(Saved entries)
# # # # # # #

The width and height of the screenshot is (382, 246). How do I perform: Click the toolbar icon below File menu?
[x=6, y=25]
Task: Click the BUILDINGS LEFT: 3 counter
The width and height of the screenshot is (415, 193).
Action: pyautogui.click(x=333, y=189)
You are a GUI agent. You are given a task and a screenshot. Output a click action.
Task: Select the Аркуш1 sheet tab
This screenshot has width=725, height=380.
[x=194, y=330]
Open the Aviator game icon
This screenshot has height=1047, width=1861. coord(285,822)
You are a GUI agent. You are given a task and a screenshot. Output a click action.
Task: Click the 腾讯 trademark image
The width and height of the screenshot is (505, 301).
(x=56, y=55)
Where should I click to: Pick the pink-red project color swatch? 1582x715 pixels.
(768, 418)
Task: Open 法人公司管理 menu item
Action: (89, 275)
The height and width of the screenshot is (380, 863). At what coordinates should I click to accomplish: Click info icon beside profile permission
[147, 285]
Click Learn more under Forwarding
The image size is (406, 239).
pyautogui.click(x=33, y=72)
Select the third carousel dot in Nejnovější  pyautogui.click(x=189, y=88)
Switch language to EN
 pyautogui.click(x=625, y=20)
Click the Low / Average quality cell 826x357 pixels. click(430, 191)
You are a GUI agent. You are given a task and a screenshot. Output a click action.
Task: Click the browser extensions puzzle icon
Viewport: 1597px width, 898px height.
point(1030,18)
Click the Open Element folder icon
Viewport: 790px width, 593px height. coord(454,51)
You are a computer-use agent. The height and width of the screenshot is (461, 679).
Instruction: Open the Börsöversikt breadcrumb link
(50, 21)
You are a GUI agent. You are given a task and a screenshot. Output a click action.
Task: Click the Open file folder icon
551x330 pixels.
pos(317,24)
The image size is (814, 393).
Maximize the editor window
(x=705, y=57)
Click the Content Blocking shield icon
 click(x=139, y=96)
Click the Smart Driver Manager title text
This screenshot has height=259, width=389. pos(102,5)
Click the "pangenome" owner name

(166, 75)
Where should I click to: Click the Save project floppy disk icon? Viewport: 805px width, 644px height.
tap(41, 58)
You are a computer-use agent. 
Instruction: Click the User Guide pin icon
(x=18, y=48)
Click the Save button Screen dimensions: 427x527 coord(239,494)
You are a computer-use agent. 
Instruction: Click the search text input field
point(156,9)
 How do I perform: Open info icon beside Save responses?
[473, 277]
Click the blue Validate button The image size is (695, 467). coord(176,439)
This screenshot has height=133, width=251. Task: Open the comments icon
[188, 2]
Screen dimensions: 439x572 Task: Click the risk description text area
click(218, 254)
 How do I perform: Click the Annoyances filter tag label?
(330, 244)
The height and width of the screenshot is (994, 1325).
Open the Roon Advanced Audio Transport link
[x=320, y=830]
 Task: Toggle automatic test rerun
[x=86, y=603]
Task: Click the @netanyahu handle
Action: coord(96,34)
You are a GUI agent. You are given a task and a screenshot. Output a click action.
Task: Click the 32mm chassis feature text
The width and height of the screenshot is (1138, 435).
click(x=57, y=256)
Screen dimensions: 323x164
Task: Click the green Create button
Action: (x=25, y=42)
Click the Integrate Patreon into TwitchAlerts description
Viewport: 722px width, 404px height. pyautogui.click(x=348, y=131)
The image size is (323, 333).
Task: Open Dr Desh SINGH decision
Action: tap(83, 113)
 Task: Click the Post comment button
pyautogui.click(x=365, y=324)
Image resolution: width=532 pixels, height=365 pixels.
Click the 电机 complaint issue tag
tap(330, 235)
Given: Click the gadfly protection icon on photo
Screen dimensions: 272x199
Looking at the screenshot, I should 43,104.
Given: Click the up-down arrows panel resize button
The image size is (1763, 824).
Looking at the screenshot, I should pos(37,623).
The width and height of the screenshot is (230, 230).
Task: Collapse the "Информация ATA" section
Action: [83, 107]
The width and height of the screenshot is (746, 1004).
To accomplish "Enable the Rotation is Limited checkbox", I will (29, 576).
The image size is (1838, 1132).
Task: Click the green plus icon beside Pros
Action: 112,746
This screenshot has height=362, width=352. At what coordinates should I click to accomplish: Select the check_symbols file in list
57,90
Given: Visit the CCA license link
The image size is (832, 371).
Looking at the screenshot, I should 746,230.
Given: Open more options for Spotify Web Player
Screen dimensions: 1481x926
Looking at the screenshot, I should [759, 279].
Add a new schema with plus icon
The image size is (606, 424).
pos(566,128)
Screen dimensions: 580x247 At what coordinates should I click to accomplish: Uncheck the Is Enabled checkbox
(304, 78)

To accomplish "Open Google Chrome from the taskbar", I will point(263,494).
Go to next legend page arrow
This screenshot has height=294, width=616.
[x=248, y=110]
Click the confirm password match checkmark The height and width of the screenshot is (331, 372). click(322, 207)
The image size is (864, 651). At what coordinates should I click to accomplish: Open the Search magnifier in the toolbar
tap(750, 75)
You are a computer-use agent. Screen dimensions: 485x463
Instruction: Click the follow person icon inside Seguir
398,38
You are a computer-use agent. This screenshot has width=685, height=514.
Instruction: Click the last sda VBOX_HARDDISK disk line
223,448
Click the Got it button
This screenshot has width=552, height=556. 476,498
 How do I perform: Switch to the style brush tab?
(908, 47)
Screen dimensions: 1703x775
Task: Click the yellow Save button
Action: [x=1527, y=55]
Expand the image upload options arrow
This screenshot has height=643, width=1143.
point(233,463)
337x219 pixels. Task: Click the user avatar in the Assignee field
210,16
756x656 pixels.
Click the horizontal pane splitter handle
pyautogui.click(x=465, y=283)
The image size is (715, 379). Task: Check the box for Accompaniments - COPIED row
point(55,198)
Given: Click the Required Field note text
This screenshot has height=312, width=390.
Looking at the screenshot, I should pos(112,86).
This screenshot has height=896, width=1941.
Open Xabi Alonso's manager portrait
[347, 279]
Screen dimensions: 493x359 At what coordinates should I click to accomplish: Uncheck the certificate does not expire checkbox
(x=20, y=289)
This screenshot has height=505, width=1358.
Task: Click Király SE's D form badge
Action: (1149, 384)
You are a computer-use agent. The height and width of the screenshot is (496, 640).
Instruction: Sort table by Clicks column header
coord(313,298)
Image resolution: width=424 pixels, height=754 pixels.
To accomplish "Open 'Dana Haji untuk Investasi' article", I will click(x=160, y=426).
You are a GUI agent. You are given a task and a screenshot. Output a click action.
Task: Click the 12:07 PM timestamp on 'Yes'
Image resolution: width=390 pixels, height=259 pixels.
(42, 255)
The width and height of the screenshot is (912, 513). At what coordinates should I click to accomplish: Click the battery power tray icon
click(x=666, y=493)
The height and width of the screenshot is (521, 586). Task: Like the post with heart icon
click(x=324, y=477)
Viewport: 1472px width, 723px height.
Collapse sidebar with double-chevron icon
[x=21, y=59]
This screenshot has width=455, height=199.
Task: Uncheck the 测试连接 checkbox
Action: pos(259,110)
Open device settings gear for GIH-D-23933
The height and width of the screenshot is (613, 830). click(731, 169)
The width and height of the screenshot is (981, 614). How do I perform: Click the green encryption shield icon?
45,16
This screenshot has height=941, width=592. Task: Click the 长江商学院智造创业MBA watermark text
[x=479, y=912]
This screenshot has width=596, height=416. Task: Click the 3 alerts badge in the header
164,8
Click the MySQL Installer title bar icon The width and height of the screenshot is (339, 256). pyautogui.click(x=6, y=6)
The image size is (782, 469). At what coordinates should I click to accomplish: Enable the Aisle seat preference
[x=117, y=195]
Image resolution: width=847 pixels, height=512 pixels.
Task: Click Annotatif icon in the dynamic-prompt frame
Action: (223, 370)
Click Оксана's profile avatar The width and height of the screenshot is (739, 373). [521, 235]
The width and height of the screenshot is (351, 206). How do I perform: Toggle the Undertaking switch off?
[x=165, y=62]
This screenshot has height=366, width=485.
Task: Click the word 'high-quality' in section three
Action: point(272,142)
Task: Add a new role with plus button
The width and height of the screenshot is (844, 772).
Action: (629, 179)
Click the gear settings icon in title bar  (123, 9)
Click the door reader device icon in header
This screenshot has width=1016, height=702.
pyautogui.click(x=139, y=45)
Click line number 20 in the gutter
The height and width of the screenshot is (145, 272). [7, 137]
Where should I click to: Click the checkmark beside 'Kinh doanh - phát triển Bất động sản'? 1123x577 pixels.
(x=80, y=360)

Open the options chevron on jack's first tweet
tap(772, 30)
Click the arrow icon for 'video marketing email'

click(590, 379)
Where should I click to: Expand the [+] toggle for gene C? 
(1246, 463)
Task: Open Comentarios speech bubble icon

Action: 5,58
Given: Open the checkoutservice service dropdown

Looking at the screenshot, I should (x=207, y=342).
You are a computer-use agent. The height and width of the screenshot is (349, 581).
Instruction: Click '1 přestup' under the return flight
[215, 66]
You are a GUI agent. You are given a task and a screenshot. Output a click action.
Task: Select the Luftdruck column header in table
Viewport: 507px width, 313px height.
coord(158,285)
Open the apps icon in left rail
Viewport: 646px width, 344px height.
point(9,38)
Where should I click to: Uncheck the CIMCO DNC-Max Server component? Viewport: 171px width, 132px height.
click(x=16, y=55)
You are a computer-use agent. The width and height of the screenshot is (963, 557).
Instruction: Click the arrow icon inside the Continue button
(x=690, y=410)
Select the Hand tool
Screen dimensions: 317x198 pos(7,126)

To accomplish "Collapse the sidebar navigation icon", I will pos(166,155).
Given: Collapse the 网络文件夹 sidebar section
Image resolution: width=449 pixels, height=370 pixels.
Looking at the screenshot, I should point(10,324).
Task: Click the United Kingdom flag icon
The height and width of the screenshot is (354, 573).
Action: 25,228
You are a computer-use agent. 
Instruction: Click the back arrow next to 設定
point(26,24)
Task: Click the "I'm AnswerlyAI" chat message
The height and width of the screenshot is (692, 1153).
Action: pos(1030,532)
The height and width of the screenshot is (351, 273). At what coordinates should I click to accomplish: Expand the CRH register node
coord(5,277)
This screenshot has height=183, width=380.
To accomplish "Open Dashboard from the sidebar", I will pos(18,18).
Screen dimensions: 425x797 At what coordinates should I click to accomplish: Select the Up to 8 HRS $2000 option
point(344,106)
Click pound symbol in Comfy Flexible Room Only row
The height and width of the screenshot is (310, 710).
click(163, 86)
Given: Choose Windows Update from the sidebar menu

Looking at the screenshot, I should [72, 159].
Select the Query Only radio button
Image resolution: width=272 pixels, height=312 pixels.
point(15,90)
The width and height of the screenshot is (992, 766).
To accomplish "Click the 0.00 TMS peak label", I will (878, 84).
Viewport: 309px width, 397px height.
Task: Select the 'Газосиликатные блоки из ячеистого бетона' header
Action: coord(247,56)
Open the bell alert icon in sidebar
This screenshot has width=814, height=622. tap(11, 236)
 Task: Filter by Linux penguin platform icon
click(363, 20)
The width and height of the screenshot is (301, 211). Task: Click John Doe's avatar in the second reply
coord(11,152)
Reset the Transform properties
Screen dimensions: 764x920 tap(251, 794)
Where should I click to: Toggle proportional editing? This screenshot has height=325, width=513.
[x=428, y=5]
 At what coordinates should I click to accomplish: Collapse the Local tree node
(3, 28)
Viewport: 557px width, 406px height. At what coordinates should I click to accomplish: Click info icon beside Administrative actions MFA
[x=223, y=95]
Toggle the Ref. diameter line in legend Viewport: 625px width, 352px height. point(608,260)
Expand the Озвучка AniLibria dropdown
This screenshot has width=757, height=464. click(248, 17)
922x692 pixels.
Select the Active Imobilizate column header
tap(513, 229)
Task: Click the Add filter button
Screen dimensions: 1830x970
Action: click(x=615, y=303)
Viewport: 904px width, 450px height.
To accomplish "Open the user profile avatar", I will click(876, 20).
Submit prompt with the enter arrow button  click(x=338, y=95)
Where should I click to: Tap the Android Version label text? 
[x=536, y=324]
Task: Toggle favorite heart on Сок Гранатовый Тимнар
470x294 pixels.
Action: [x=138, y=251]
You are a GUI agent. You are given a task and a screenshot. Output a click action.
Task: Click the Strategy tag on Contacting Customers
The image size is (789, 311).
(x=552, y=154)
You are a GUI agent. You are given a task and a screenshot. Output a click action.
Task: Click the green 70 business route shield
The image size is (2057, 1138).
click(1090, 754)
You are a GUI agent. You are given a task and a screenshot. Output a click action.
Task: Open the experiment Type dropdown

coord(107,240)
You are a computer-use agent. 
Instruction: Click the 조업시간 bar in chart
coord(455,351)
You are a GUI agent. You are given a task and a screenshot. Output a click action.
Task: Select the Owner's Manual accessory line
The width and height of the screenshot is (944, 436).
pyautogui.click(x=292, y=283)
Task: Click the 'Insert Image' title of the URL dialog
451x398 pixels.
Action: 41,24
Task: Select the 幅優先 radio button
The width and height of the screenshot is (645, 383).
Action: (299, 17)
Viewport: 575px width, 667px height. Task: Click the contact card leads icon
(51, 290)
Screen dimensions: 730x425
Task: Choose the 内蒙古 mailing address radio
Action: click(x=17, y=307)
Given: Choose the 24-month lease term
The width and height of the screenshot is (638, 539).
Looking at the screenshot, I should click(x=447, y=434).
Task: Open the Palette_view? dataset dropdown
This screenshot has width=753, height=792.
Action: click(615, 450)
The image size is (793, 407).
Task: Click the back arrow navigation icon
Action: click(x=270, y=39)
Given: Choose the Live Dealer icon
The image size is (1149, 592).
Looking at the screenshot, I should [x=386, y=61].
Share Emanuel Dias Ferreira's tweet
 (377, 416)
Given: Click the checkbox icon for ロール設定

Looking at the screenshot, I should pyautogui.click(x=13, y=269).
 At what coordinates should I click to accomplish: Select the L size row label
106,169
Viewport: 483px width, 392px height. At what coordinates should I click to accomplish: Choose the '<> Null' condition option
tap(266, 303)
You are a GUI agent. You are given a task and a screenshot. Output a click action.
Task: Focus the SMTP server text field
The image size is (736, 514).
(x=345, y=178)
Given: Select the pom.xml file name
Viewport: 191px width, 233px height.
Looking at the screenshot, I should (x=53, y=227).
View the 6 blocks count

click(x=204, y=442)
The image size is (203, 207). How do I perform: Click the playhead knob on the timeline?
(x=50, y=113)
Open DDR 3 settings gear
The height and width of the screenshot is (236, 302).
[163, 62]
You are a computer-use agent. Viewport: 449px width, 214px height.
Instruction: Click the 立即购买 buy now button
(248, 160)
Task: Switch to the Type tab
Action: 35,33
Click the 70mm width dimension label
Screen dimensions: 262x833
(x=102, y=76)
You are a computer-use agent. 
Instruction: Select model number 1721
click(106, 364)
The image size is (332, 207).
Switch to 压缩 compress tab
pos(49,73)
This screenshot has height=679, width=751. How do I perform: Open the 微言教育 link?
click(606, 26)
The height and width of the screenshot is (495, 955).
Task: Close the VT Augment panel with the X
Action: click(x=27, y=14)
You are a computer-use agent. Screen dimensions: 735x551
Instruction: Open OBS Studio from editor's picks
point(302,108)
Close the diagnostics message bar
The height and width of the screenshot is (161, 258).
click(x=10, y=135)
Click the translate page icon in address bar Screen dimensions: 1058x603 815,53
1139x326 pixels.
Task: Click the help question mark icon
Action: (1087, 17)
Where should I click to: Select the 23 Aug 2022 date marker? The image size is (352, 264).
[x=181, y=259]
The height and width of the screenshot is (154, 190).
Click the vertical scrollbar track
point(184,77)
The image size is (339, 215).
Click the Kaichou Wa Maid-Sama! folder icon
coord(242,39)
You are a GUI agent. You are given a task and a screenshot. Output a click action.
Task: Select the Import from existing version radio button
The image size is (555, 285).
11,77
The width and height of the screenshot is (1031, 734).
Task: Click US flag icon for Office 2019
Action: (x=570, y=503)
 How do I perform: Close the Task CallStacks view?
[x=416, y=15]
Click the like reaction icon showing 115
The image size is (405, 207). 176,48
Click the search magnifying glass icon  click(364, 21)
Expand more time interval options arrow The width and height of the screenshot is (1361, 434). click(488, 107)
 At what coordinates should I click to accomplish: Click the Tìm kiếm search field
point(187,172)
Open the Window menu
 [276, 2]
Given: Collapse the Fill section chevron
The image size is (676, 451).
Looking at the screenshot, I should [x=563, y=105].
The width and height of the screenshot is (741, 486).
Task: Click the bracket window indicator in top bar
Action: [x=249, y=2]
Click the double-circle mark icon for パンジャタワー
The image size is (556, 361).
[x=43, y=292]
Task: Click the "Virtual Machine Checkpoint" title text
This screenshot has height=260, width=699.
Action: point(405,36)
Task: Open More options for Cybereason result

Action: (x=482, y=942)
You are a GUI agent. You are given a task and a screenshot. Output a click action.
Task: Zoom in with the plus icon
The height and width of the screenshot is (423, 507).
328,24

# # # # # # #

Task objective
Your answer must be one number: how many lines of the data contain "legend".

Written response
2